Barth
écrit à

   


Maximilien de Robespierre

     
   

Les Girondins

    Bonjour cher Robespierre,

Je dois vous dire que j'ai beaucoup d'estime pour vous, mais j'aime aussi beaucoup les Girondins! Eh, oui vos «ennemis». Ma question est la suivante: pourquoi avez-vous fait guillotiner ces pauvres Girondins que vous accusez de faire du «Fédéralisme» et de vouloir affamer le peuple! N'est ce pas un faux procès que vous leur avez fait? N'est-ce pas un peu de la calomnie de votre part? Vous avez monté les sans-culottes contre eux pour les destituer de leurs fonctions mettant ainsi leurs mandats de représentants de peuple à bas! Oh là vous allez dire que vous n'y êtes pour rien et c'est Amar, c'est Billaud-Varennes, c'est Collot d'Herbois et compagnie etc... Ok, d'accord mais c'est vous le chef des montagnards et vous le président du CSP et vous avez de l'influence sur le tribunal révolutionnaire.

Pourtant vous étiez les amis de Pétion, de Brissot et de Buzot, vous avez beaucoup aimé Pétion que vous avez loué comme le seul «vertueux». Buzot et Pétion ont été vos compagnons pendant la constitution, que s'est-t-il donc passé alors? La question de la Guerre qui vous a séparés? Ou est-ce le fait qu'ils étaient tout-puissants pendant la législative qui vous a fait changer d'avis sur eux? Mais tout de même ils ne méritent pas la Mort ces pauvres Girondins et les autres, traqués comme de vulgaires assassins!

En bref, Robespierre, je vous aime mais, concernant les Girondins, vous avez été un peu fort, ils sont loin d'être les ennemis du Peuple .

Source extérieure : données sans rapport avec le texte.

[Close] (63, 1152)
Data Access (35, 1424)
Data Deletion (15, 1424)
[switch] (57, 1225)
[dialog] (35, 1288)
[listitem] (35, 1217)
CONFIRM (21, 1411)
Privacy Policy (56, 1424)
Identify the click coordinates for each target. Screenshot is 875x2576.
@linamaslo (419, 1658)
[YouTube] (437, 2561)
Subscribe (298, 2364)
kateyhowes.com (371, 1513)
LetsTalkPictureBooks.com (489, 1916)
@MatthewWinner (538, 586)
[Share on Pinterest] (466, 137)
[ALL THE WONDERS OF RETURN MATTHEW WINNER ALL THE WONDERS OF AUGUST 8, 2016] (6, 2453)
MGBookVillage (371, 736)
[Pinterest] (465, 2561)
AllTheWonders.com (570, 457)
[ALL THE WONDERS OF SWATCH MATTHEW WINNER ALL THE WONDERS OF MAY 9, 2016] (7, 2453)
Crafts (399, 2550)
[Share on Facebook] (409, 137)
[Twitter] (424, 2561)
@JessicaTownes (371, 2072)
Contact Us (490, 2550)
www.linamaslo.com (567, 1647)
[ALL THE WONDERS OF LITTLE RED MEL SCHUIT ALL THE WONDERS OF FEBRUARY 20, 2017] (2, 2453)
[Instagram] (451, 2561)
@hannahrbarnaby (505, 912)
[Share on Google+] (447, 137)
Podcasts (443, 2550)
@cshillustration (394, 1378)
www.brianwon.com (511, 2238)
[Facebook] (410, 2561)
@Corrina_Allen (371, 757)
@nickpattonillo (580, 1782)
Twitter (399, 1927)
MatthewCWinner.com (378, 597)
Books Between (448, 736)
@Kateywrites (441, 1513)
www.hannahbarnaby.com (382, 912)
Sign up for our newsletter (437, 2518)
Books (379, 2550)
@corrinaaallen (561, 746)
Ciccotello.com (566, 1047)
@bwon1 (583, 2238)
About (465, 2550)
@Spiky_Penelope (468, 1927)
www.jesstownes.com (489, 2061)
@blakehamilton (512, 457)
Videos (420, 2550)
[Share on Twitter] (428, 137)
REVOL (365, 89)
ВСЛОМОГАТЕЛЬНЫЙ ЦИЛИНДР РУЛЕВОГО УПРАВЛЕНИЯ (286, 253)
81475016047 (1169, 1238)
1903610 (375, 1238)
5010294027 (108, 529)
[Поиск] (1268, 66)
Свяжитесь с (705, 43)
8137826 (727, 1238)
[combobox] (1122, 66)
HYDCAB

Dans l'attente de votre réponse, un grand bisou à vous

Barth



Cher ami,

Je vous remercie de l'estime que vous voulez bien me témoigner quoique vous deviez vous forger une fausse image de moi si vous imaginez pouvoir associer cette estime avec le respect que vous avouez porter à la faction de Brissot.

Sachez que vous avez tort de me supposer capable de désigner les autres à ma place pour répondre aux accusations; je n'ai point habitude de fuir mes responsabilités lorsqu'elles m'incombent réellement. J'ai combattu les brissotins et j'en suis fier. Toutefois, je n'ai non plus la vocation d'endosser les responsabilités qui ne sont guère les miennes, c'est pour cela que je me dois de rectifier certaines affirmations erronées que vous avancez dans votre courrier. J'espère que vous ne m'en tiendrez pas rigueur.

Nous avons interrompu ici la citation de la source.